- _PROBLEM TO SOLVE_: Reproduce the passage of the combination circuit help text between "Three resistors are" and "third decimal place.", inclusive, without altering any wording.

- _DOCUMENT TEXT_:
# Electric Circuits - Mission EC11 Detailed Help

 Three resistors are connected to a 30-Volt power supply to form a combination circuit. Two of the resistors (R1 and R2) are connected in parallel branches while the third resistor (R3) is connected outside the branches. Determine the equivalent resistance and the current through each resistor. Enter your answers to the third decimal place.
 Definition of a Combination Circuit: A combination circuit is a circuit in which there are both series and parallel connections. Some of the resistors are connected in parallel to each other and the remaining resistors are connected in series to each other and in series to the parallel section.

- _DATA LINES_:

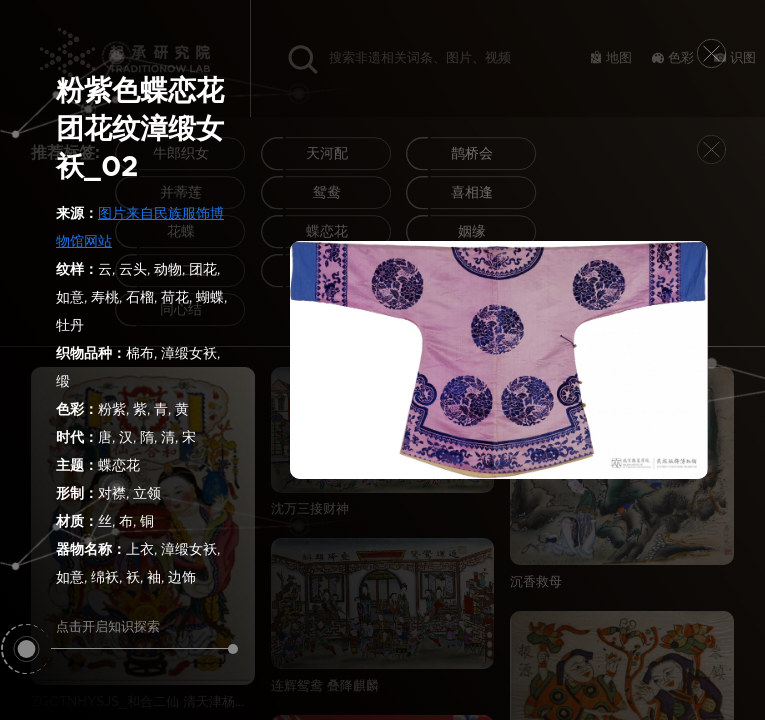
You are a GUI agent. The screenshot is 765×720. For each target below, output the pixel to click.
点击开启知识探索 (145, 635)
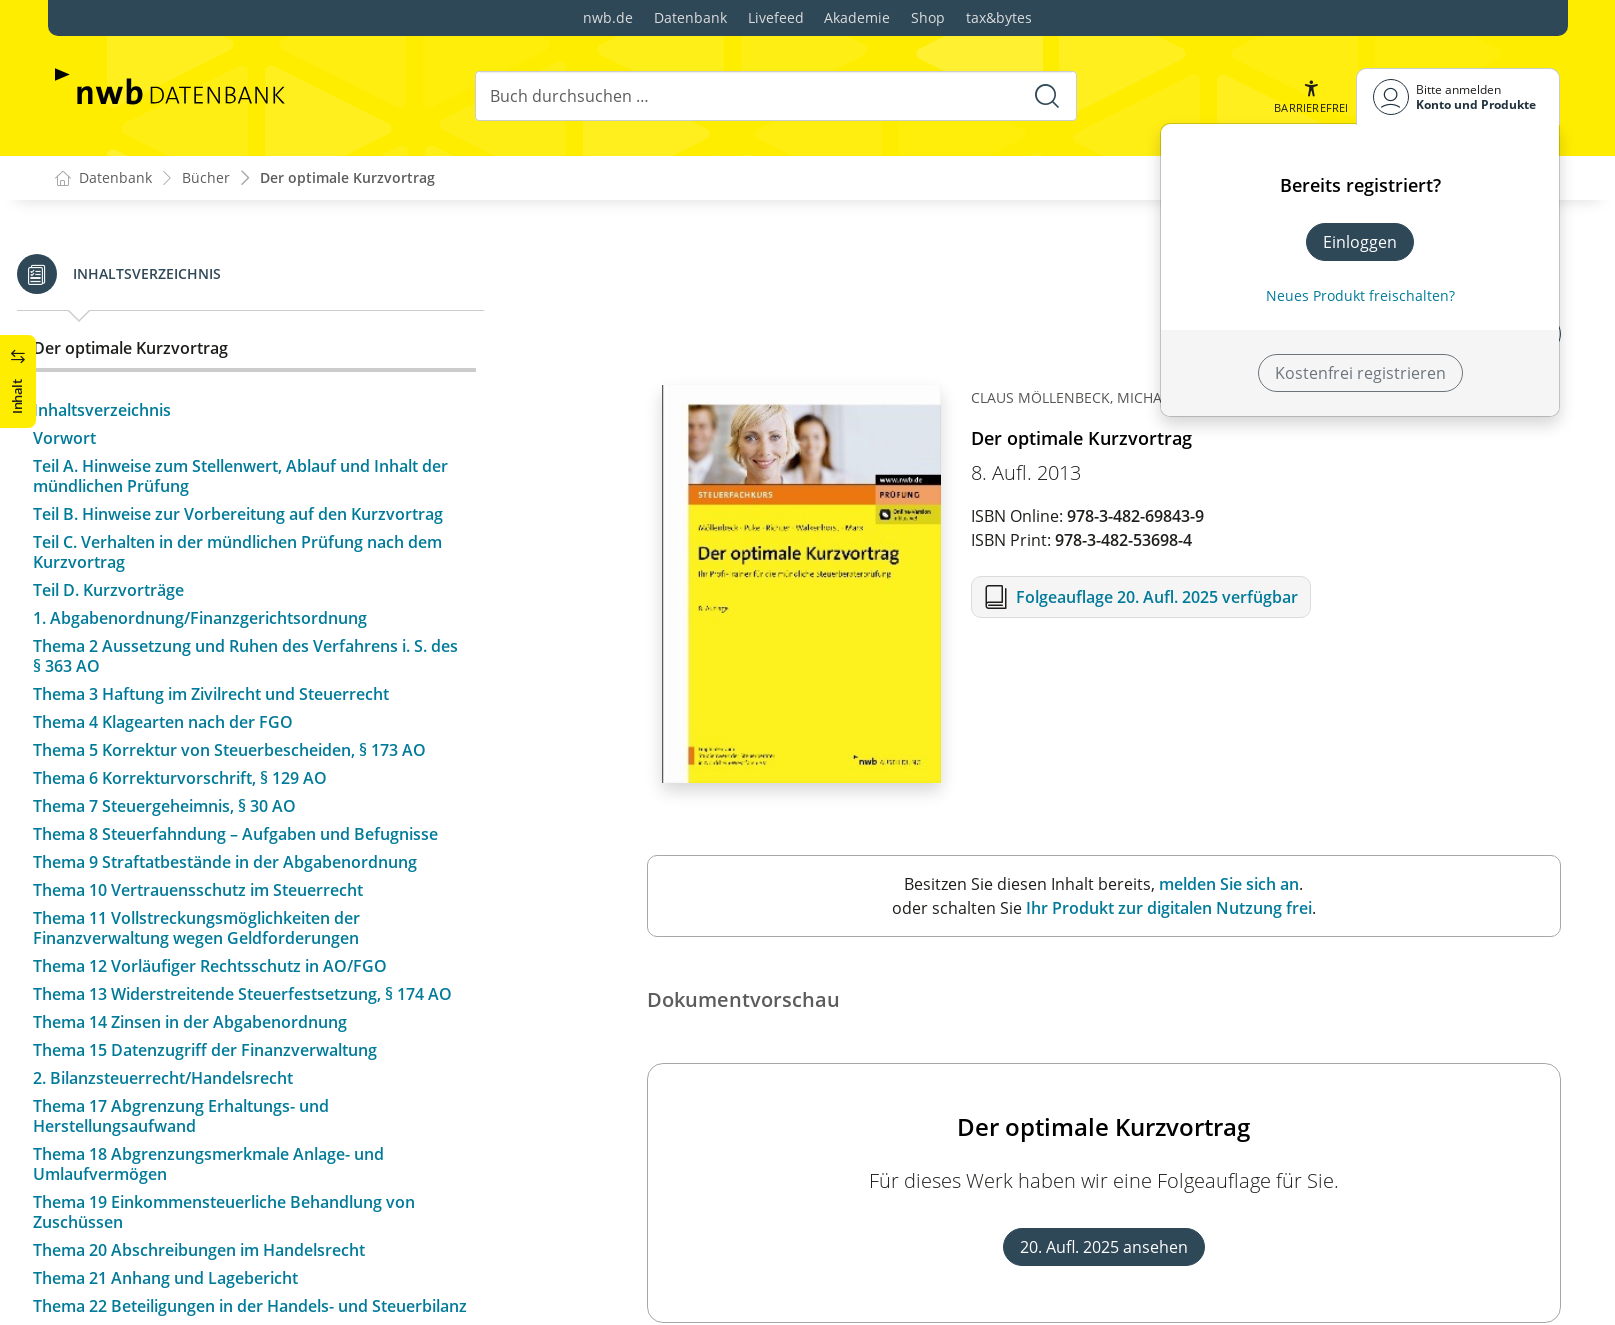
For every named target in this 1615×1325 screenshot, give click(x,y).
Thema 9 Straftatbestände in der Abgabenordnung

- _THE SOLUTION_:
Three resistors are connected to a 30-Volt power supply to form a combination circuit. Two of the resistors (R1 and R2) are connected in parallel branches while the third resistor (R3) is connected outside the branches. Determine the equivalent resistance and the current through each resistor. Enter your answers to the third decimal place.